L’Olio Extra Vergine di Oliva

LA NUOVA PRODUZIONE SARA’ DISPONIBILE DA FINE NOVEMBRE !

  
 

Il territorio collinare, i tipi di piante coltivate ed il micro-clima della valle offrono un olio dal colore giallo con riflessi verdolini ed un aspetto velato, con un odore intenso molto fruttato di olive appena frante…

La raccolta delle olive varia da metà Ottobre a fine Novembre e viene condotta a mano. Le frangiamo a poche ore dalla raccolta attraverso procedimenti innovativi di estrazione a freddo. L’olio non viene per nulla filtrato ma fatto decantare naturalmente per permettere la conservazione di tutte le caratteristiche organolettiche.

 

Le nostre piante:    Gentile di Chieti,   Ramagnale,   Intosso,   Moraiolo,   Leccino sono tutte coltivate con metodi di agricoltura biologica.

 
 
 
   
L’acidità è molto bassa ed è particolarmente ricco di Polifenoli
(antiossidanti naturali che riducono i radicali liberi
ed utili nella prevenzione di malattie cardiovascolari,
le malattie legate all’invecchiamento, i tumori).
          
    

 

Offriamo bottiglie da    0,25 l.   0,50 l.   0,75 l. 
 e  taniche da 5 l.
 Le bottiglie sono disponibili nei modelli
“Marasca”  o  “Dorica”
(per ordini particolari è possibile
personalizzare il tipo di contenitore e la sua capacità!)
       
     

 
 
 

il trifoglio coltivato negli uliveti
 Coltiviamo i nostri ulivi in modo naturale, non con l’utilizzo di fertilizzanti chimici e pesticidi ma concimando con tagli di “trifoglio” e “sulla” coltivati negli uliveti.

 

 

 

 

 

L’ olio d’oliva biologico è solo quello ottenuto da olive provenienti da agricoltura biologica, extra-vergine (con acidità inferiore a 1%) o vergine (con acidità inferiore a 2%).

Per ottenere il marchio con l’indicazione “Prodotto ottenuto da agricoltura biologica” è necessario che tutti gli operatori coinvolti (olivicoltori, frantoiani, imbottigliatori e commercianti) siano soggetti al regime di controllo di un organismo riconosciuto dallo Stato.

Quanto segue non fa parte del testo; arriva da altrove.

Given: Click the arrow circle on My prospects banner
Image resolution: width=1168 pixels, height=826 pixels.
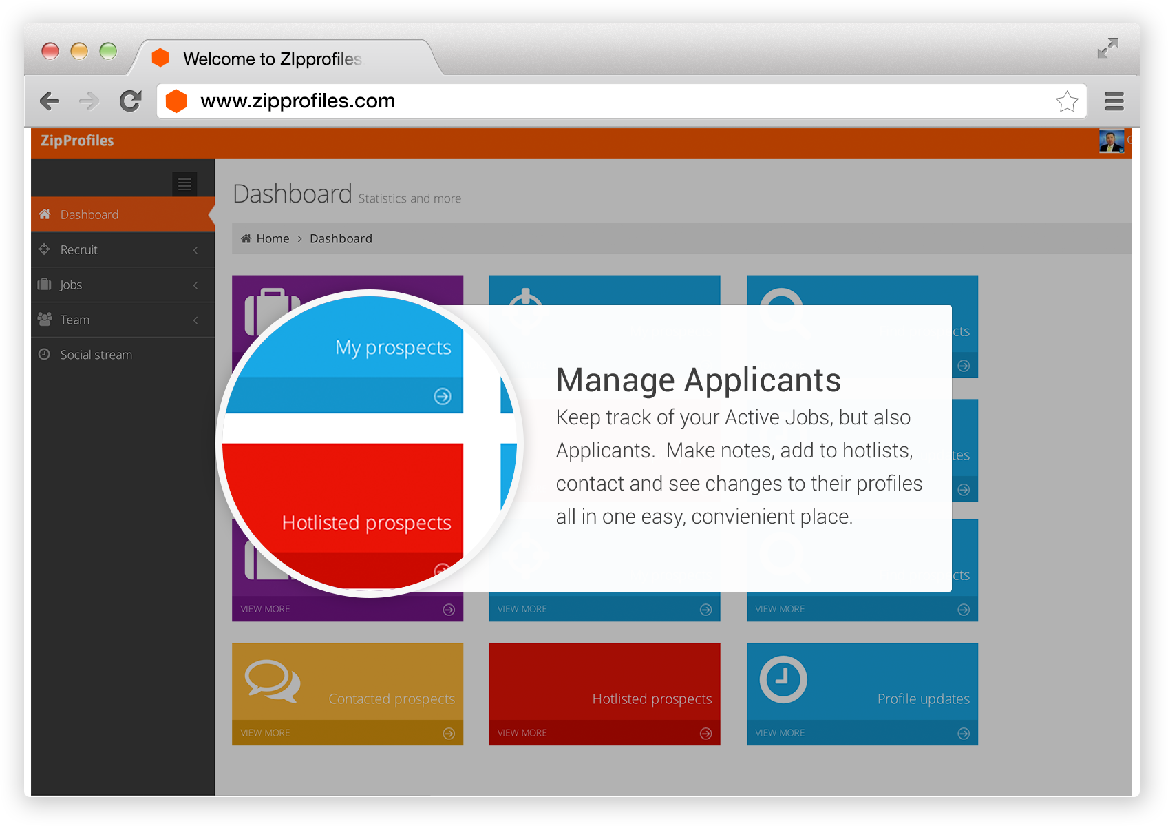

La coltivazione degli ulivi deve essere condotta in modo naturale senza utilizzo di fertilizzanti chimici e pesticidi. Nell’etichetta del prodotto biologico deve essere indicato il nome dell’ente che effettua i controlli in tre fasi: – sopralluoghi periodici sul terreno e analisi in laboratorio per scongiurare l’utilizzo di prodotti chimici, – controlli al frantoio sulle procedure di molitura ed estrazione, – controlli sull’imbottigliamento e sulla conservazione.